BigIF G8 rally and Hunger Summit
Young people participating at the BigIf rally in Hyde Park.

As the leaders of the world’s economic powers gather to discuss the state of the global economy and find common ground on pressing international issues, nutrition is featuring as a main topic.

New research from the Lancet says that malnutrition is responsible the death of 3.1 million children a year. A number that represents just less than half of all deaths for children under five years old.

Advocates pressed on the UK, host of the G8 summit, to commit to end hunger.

The Enough Food for Everyone IF campaign brought together scores of British NGOs to press the office of the Prime Minister to advocate for hunger appearing on the G8 agenda. It culminated with tens of thousands of people gathering in London’s Hyde Park this Saturday and more than $4 billion in commitments by wealthy countries to eliminate malnutrition in children.

The sum effectively doubles the amount of money already committed to malnutrition through 2020.

“If others played their part too the commitments that the UK is making today could help 37 million children fight malnutrition by getting the right food and the right care,” said Prime Minister Cameron in announcing the UK’s commitment of £375 million in addition to £280m of matched funding.

“If these children grow up healthy, they will increase their earnings by 10%. And at what cost per taxpayer? Not even as much as one pence a day.”

Leaders, including USAID Administrator Dr Raj Shah, signed on to the Global Nutrition for Growth Compact on Saturday. They set forward the goal to accomplish the following targets:

  1. improving the nutrition of 500 million pregnant women and young children
  2. reducing the number of children under five who are stunted by an additional 20 million
  3. saving the lives of at least 1.7 million children by preventing stunting, increasing breastfeeding and better treatment of severe and acute malnutrition

“Ensuring that a child receives adequate nutrition during the critical 1,000-day window from pregnancy to a child’s second birthday can yield dividends for a lifetime,” said Dr. Shah at a nutrition event on Monday. “We will continue to work with our partners to promote targeted action in early nutrition that delivers results for some of the most vulnerable people around the world.”
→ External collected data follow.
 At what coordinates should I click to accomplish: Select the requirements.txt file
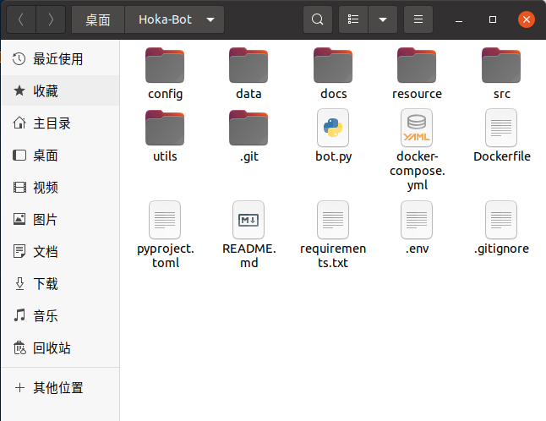click(x=332, y=220)
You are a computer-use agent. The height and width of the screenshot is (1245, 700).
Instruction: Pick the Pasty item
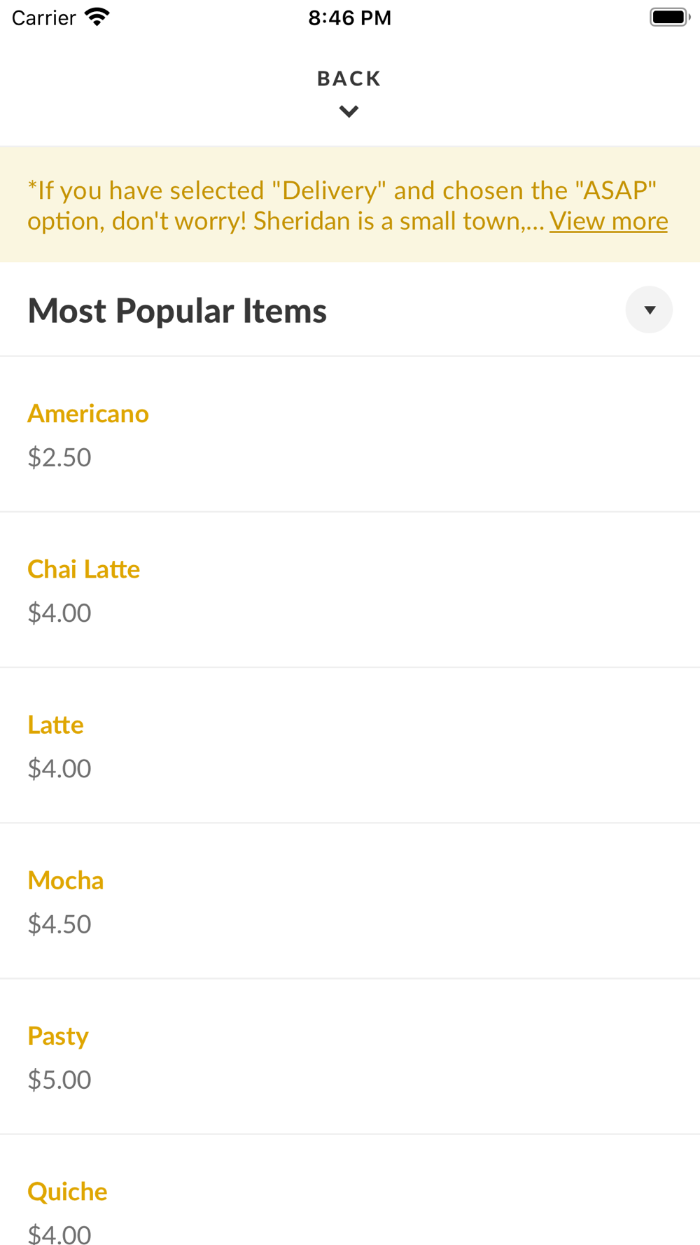pyautogui.click(x=58, y=1036)
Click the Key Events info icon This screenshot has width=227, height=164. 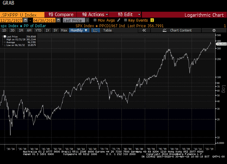tap(152, 20)
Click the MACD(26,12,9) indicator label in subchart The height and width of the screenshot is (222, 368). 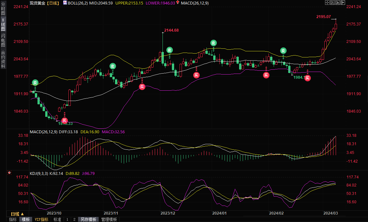click(x=44, y=132)
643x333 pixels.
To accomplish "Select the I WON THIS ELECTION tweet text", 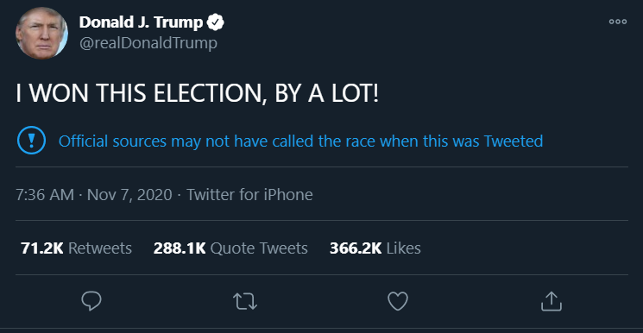I will pyautogui.click(x=198, y=94).
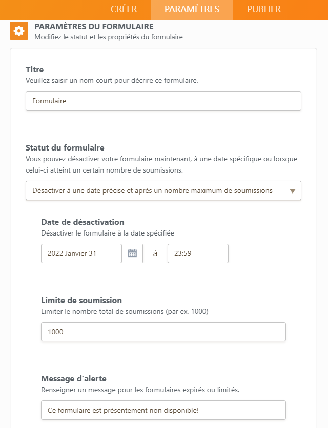The width and height of the screenshot is (328, 428).
Task: Open the 'Désactiver à une date précise' select box
Action: point(154,190)
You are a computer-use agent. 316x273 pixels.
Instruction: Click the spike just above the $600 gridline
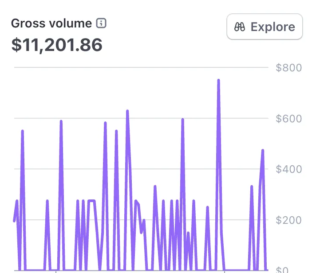[127, 111]
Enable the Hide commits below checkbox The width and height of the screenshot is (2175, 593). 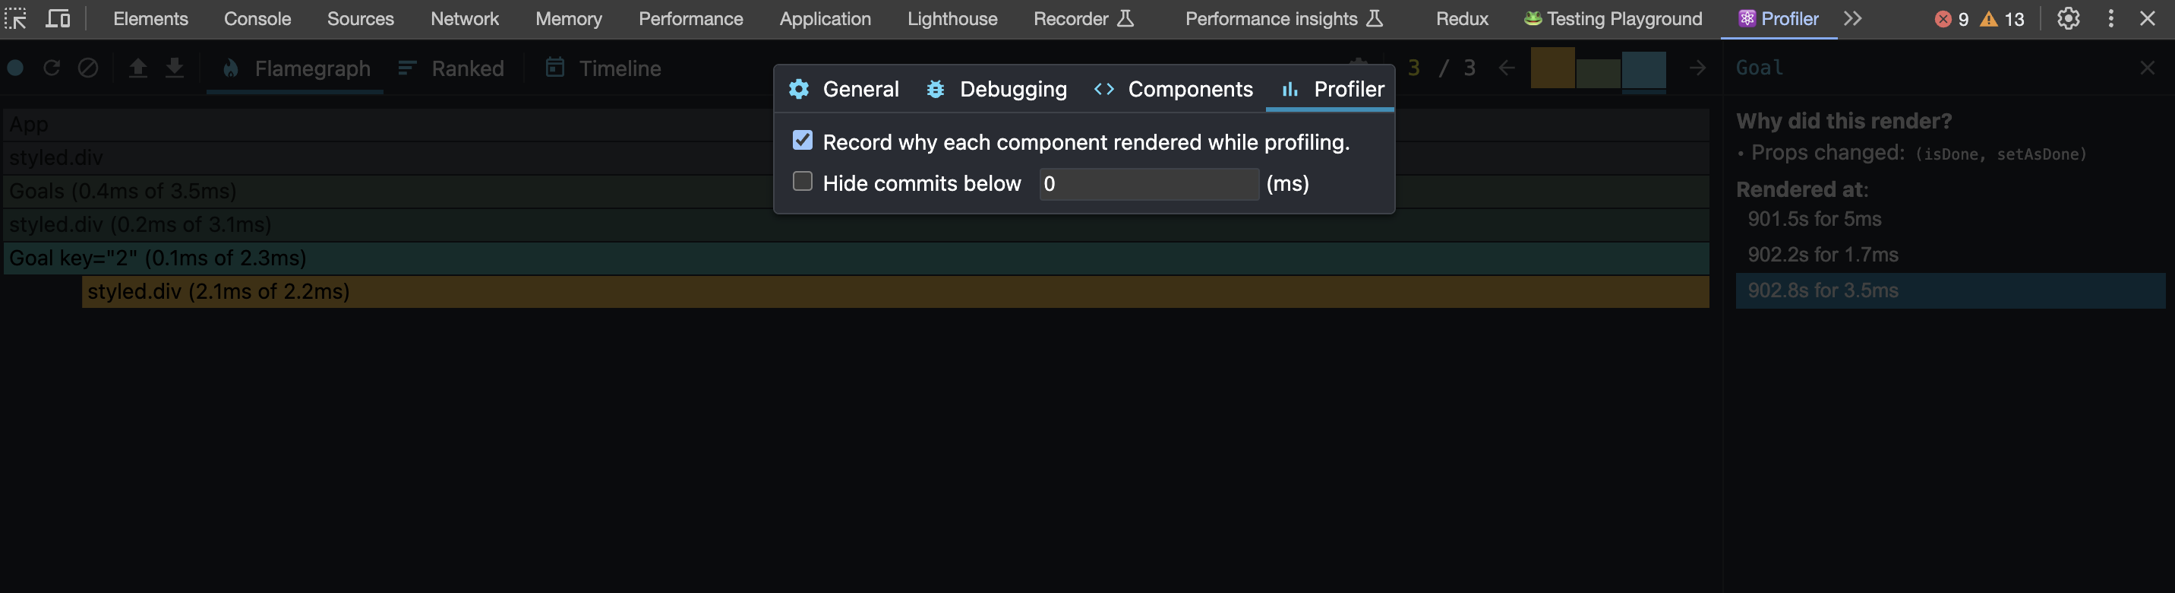pyautogui.click(x=801, y=182)
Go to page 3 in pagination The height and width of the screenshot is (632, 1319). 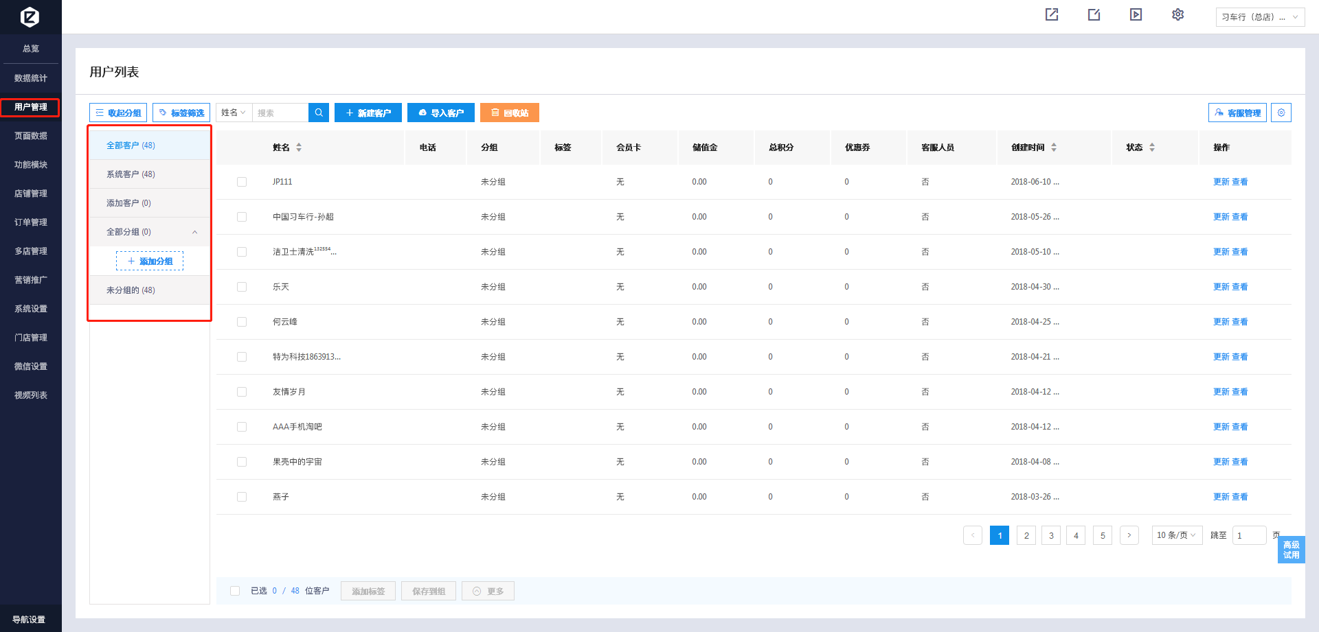[1051, 535]
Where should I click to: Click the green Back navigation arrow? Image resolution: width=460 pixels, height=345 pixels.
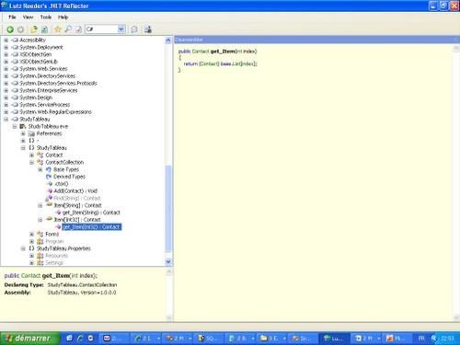pos(10,29)
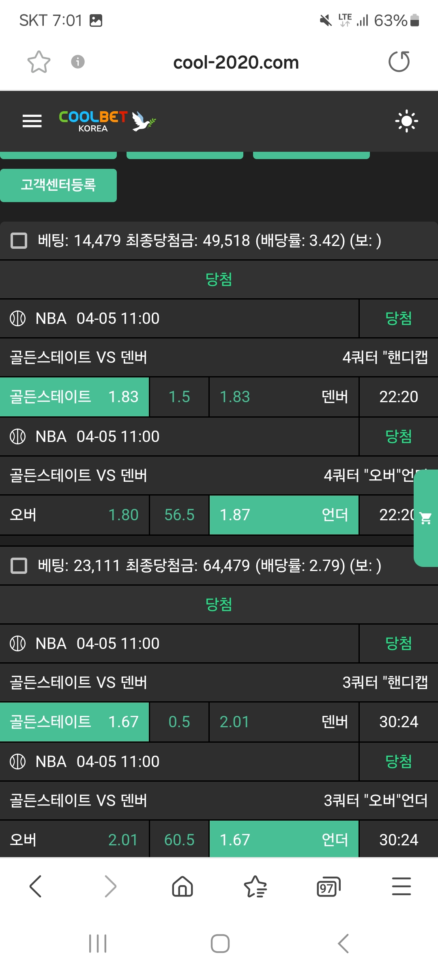Click the Coolbet Korea logo
The image size is (438, 974).
point(107,121)
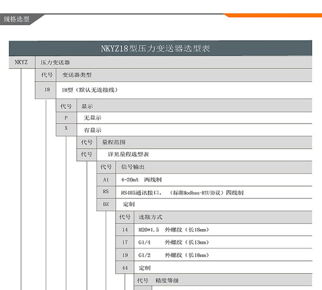The width and height of the screenshot is (322, 290).
Task: Select the RS485通讯接口 signal option
Action: click(x=179, y=192)
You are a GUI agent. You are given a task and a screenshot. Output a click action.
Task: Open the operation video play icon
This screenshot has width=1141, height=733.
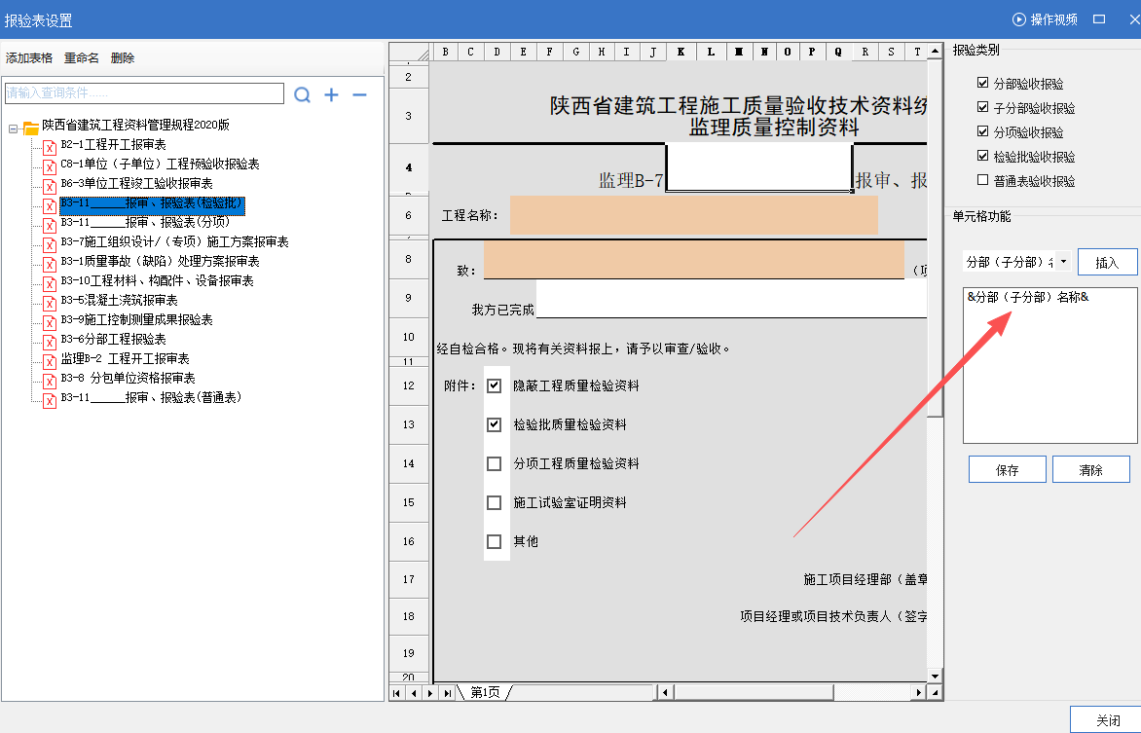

Bill Gates joined the masses in Hyde Park to raise awareness and send a message to the leaders of the world. He was joined by luminaries such as the former Archbishop of Canterbury Rowan Williams, acclaimed director Danny Boyle and even David Beckham via a pre-recorded video message.

“We need to be more generous and we need to pay attention to what’s going on in these poor countries,” said Gates in an interview with the BBC. “If they were living in our neighborhoods obviously we would reach out and help them and that’s why today’s event is so important.”

Aid consultant Kirsty McNeill attended the rally and came back largely impressed by the number of people in attendance and how many were new to the campaign. She raises some questions about the political drivers of the campaign, but says that the lessons appeared to have been learned from previous campaigns.

“There will be plenty of time for post-mortems of the whole campaign later, but this weekend was overall a good reminder of the thing that brought most of us into campaigning in the first place: politicians have the power to change things and we have the power to make them,” writes McNeill.

The weekend’s events also saw the launch of the Global Open Data Initiative for Agriculture and Nutrition by Shah and UK’s Secretary of State for International Development Justine Greening. The goal is to provide support for countries in order to make data related to agriculture and nutrition readily available for public global use.

“By embracing high-impact partnerships, science, and technology, we can achieve progress simply unimaginable in the past, including the end of extreme poverty, widespread hunger, and chronic malnutrition.” said Administrator Shah.

Cameron stressed the importance of transparency in his remarks. He said that transparency must go beyond a name and idea and become an integral part of eliminating hunger.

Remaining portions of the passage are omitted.